### Quoted text
⁂

Solutions to high-frequency interview questions of LeetCode in C++17, taking into account both efficiency and comprehensibility.
class Solution {
public:
ListNode* mergeKLists(vector<ListNode*>& lists) {
return mergeKLists(lists, 0, size(lists));
}
ListNode* mergeKLists(vector<ListNode*>& lists, int l, int r) {
if (l == r) {
return nullptr;
}
if (l == r - 1) {
return lists[l];
}
if (l == r - 2) {
return mergeTwoLists(lists[l], lists[l + 1]);
}
int m = l + (r - l) / 2;
ListNode* l1 = mergeKLists(lists, l, m);
ListNode* l2 = mergeKLists(lists, m, r);
return mergeTwoLists(l1, l2);
}
ListNode* mergeTwoLists(ListNode* l1, ListNode* l2) {
if (!l1) {
return l2;
}
if (!l2) {
return l1;
}
if (l1->val < l2->val) {
l1->next = mergeTwoLists(l1->next, l2);
return l1;
}
l2->next = mergeTwoLists(l2->next, l1);
return l2;
}
};
l = [a, b, c, d, e, f] // 每个元素是一个有序链表
l1 = [a, b, c]
l2 = [d, e, f]
l1.1 = a
l1.2 = [b, c]
l2.1 = d
l2.2 = [e, f]
// 实际合并过程如下
l1.1 = a
l1.2.1 = b
l1.2.2 = c
l2.1 = d
l2.2.1 = e
l2.2.2 = f
l1.1 = a
l1.2 = [b, c] // 重新合并后的 bc
l2.1 = d
l2.2 = [e, f]
l1 = [a, b, c]
l2 = [d, e, f]
l = [a, b, c, d, e, f]

⁂

### Supplied information
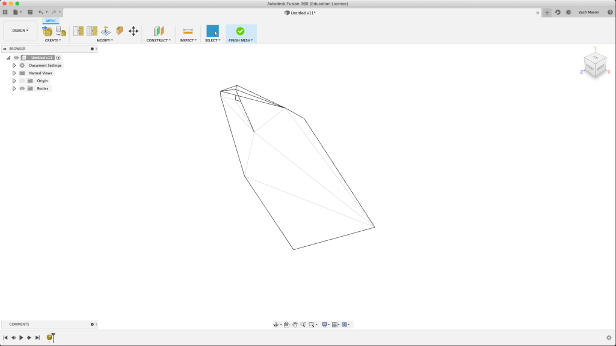Image resolution: width=616 pixels, height=346 pixels.
Task: Open the data panel grid icon
Action: coord(5,12)
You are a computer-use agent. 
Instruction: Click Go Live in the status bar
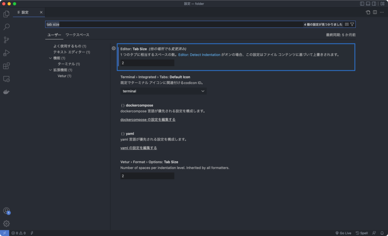pyautogui.click(x=343, y=233)
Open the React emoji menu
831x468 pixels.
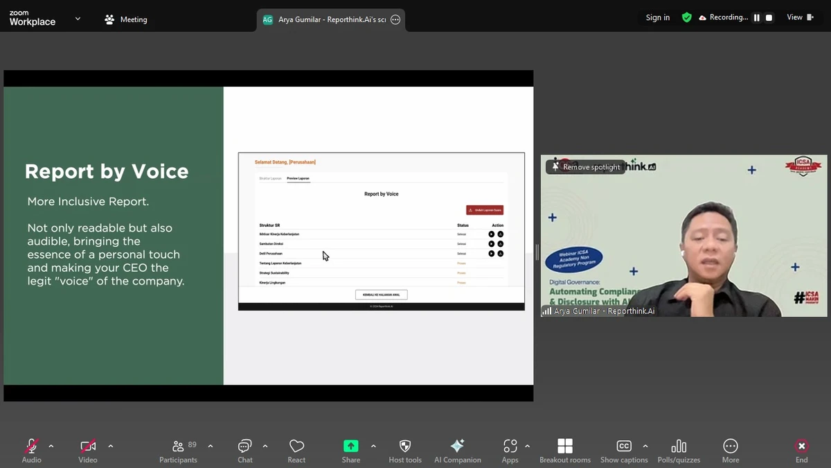click(x=296, y=450)
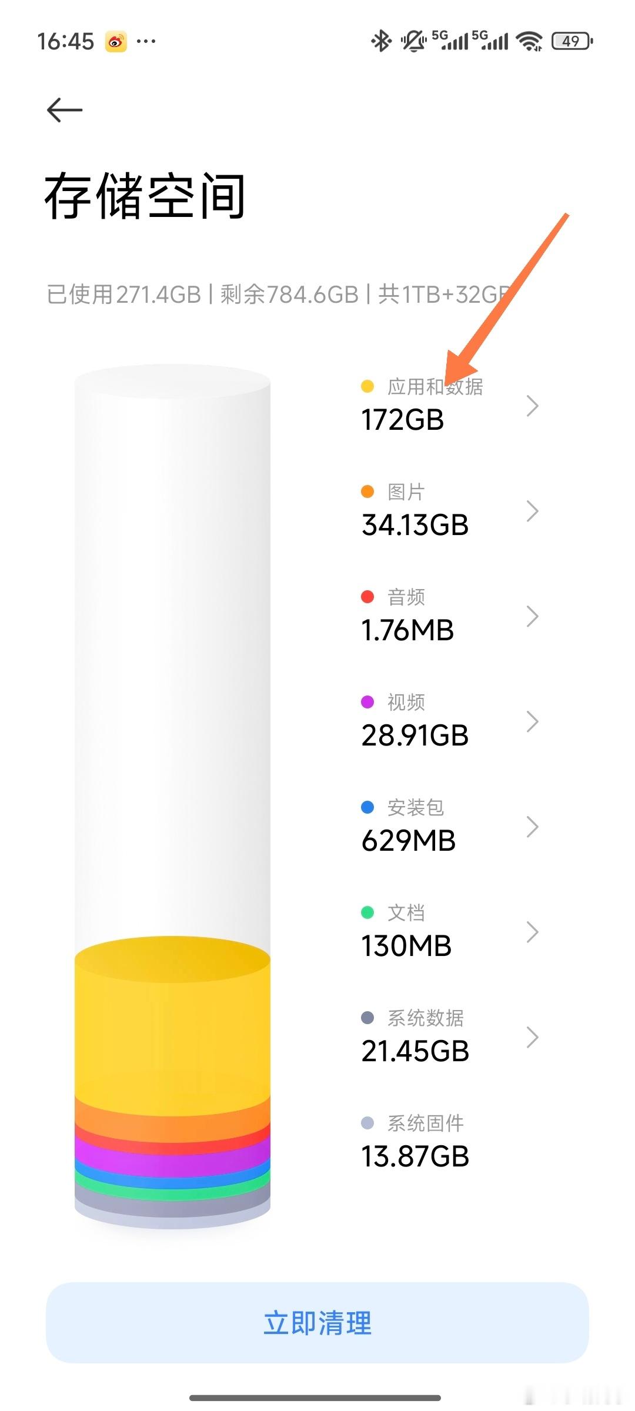
Task: Expand the 应用和数据 172GB chevron
Action: point(532,406)
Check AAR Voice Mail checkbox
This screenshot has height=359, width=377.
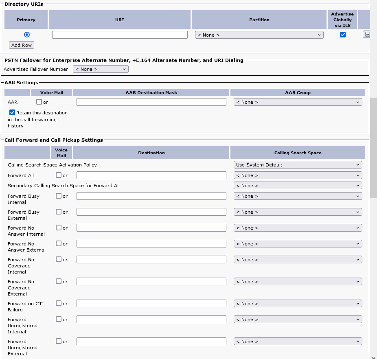pyautogui.click(x=39, y=102)
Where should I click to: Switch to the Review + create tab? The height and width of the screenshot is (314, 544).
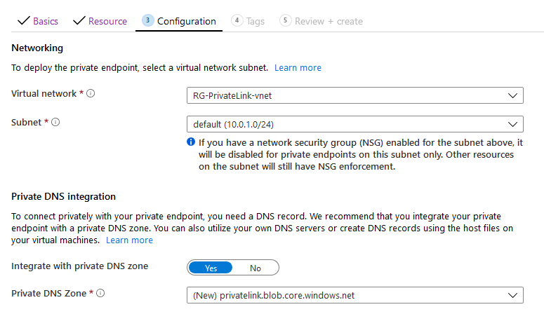coord(329,21)
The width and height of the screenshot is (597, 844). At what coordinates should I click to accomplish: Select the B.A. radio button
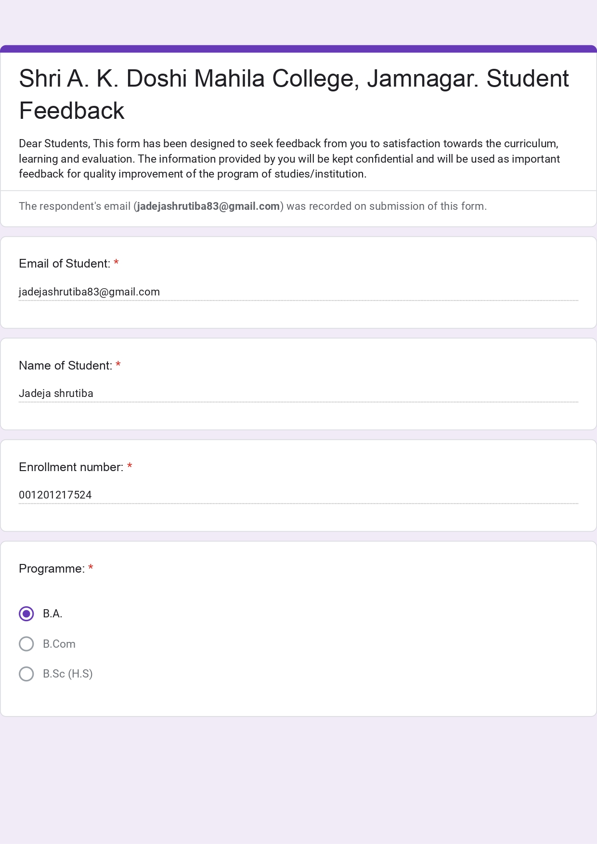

⁂

### Job
In the code for merging k sorted lists, what does the three-argument mergeKLists function return when l equals r?

### Solution to this task
It returns nullptr.